During an interview with USA Today's Alan Gomez, Bush, talking about immigration, said, "God forbid you actually took on something that was controversial and paid a political price. That's the attitude in D.C. right now. Certainly Sen. Rubio is no different in that regard."
During a podcast with The Federalist, Bush chastised Rubio again. "When you're that talented and knowledgeable about subjects you need to step up," said Bush. "I think he's being too cautious."
So about that stepping up stuff. Perhaps, it's time for Bush to step up. Chirping from the sidelines makes him sound more like a parent yelling at the umpire during a middle school baseball game.

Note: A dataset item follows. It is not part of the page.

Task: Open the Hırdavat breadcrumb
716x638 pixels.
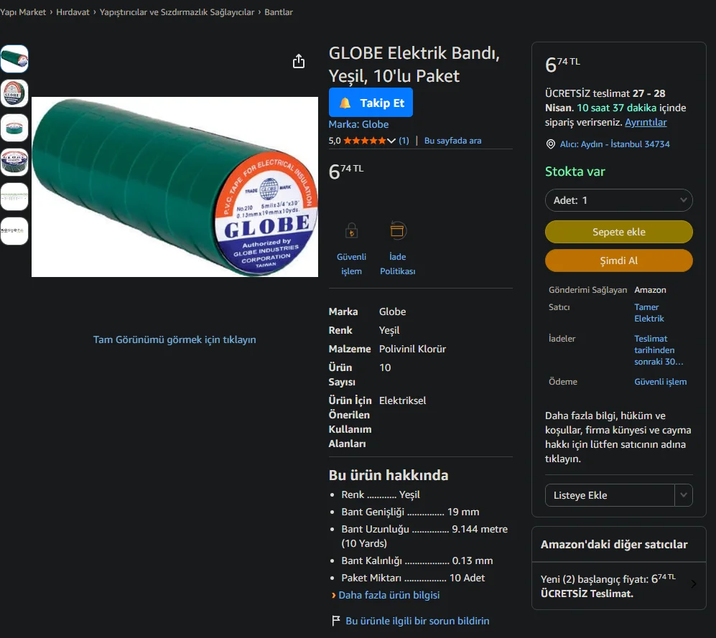Action: coord(73,12)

Bush needs to "step up" and stop "being too cautious" and get back in the game.
Bush has two opportunities. He could run for the U.S. Senate where he could show Rubio how to be a Senate leader. Of course, Bush would have to take on Florida Governor Rick Scott, who everyone expects to run against incumbent Democrat Bill Nelson. (Note: I have heard one rumor that Scott may decide against running. If true who could blame him).
His second opportunity is to run for governor. Yes, yes he can. Look it up.
Imagine the impact of Bush announcing for either office. Could he win? That is less certain. The Bush machine is broken. Memories of him as governor have faded since his departure from the governor's mansion 11 years ago. Those who remember his 2016 campaign, would rather forget it.
But I understand him well enough to know that Bush does not want 2016 to be for what he is remembered.
So perhaps Bush should stop sounding like a cranky retiree (he will be 65 next month), and look to getting back in the game in the 2018.